Data to process Block Start
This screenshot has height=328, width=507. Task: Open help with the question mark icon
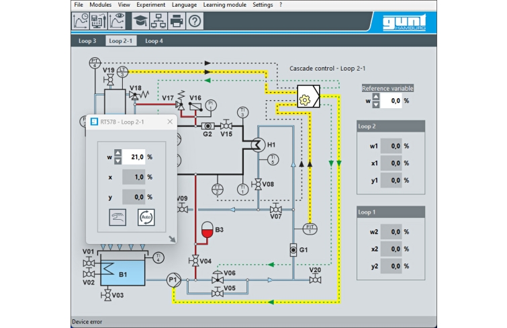194,21
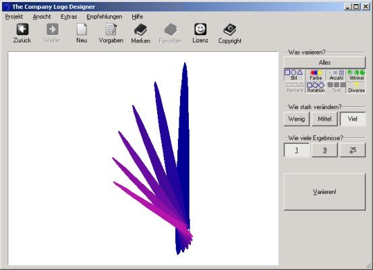Save design using Merken book icon

(x=140, y=30)
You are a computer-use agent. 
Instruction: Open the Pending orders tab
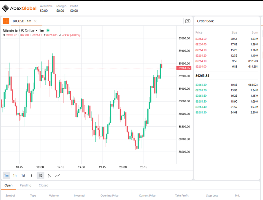25,185
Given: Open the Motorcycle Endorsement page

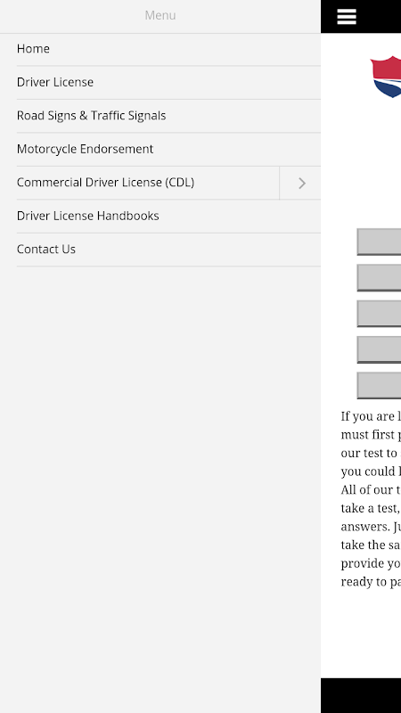Looking at the screenshot, I should pyautogui.click(x=168, y=149).
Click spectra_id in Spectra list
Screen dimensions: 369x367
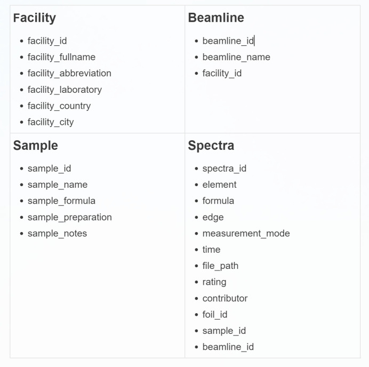pos(224,169)
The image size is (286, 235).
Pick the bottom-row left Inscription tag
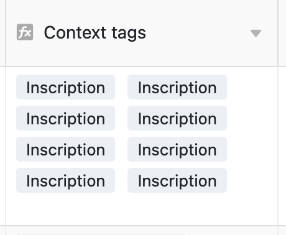(x=65, y=180)
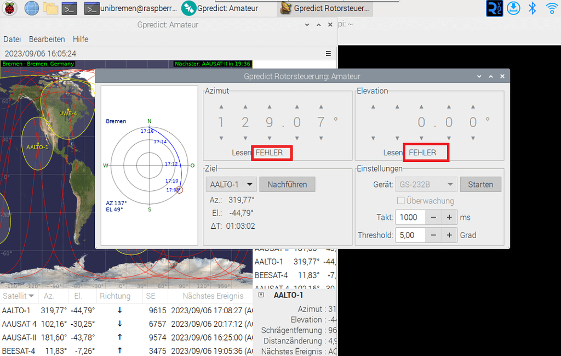Enable the Überwachung checkbox
561x356 pixels.
(x=400, y=201)
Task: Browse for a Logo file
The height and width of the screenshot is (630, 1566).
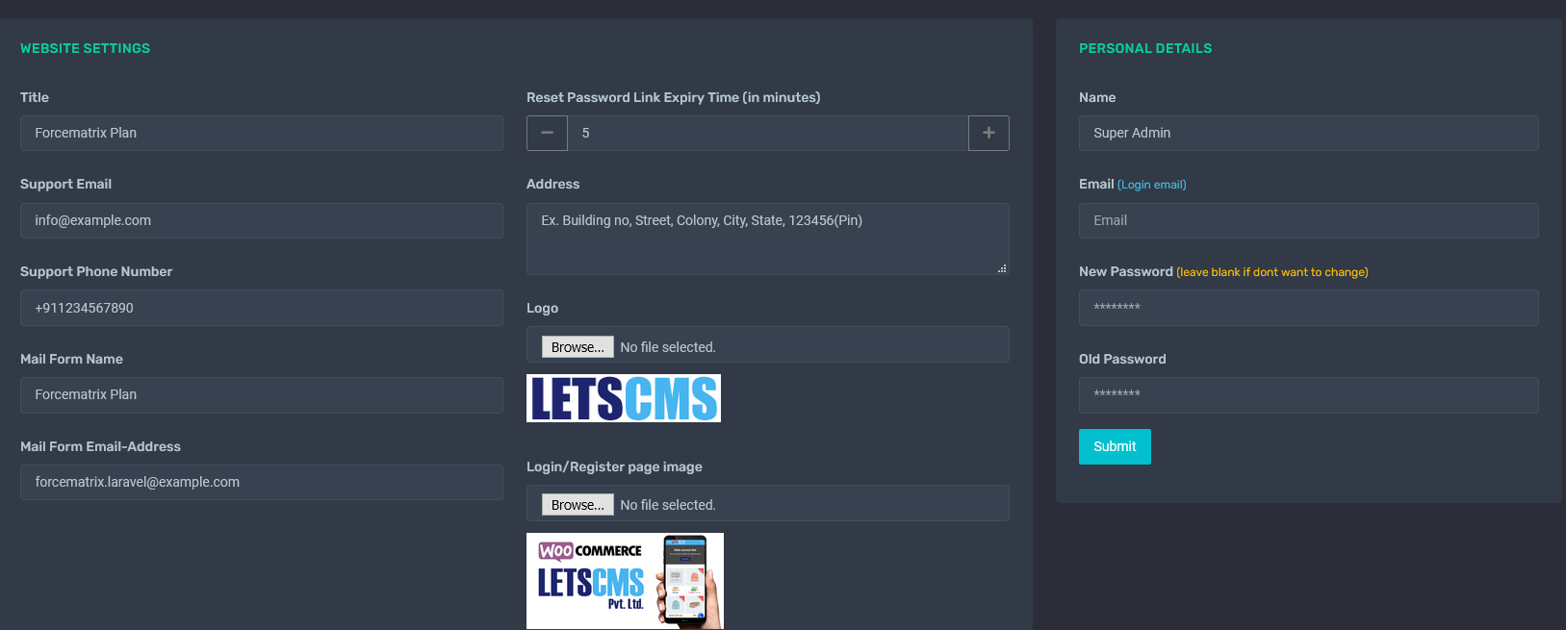Action: click(578, 346)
Data to process Block End
Task to carry out: Without the images, write out each line of the data verbatim.

Answer space:
This screenshot has height=328, width=507. Task: Open help with the question mark icon
194,21
Save design using Merken book icon

(x=140, y=30)
You are a computer-use agent. 
Instruction: Open the Pending orders tab
25,185
Given: Open the Motorcycle Endorsement page

Looking at the screenshot, I should pyautogui.click(x=168, y=149).
Click spectra_id in Spectra list
Screen dimensions: 369x367
pos(224,169)
The image size is (286, 235).
Pick the bottom-row left Inscription tag
(x=65, y=180)
Enable the Überwachung checkbox
561x356 pixels.
(x=400, y=201)
Task: Browse for a Logo file
The height and width of the screenshot is (630, 1566).
Action: click(578, 346)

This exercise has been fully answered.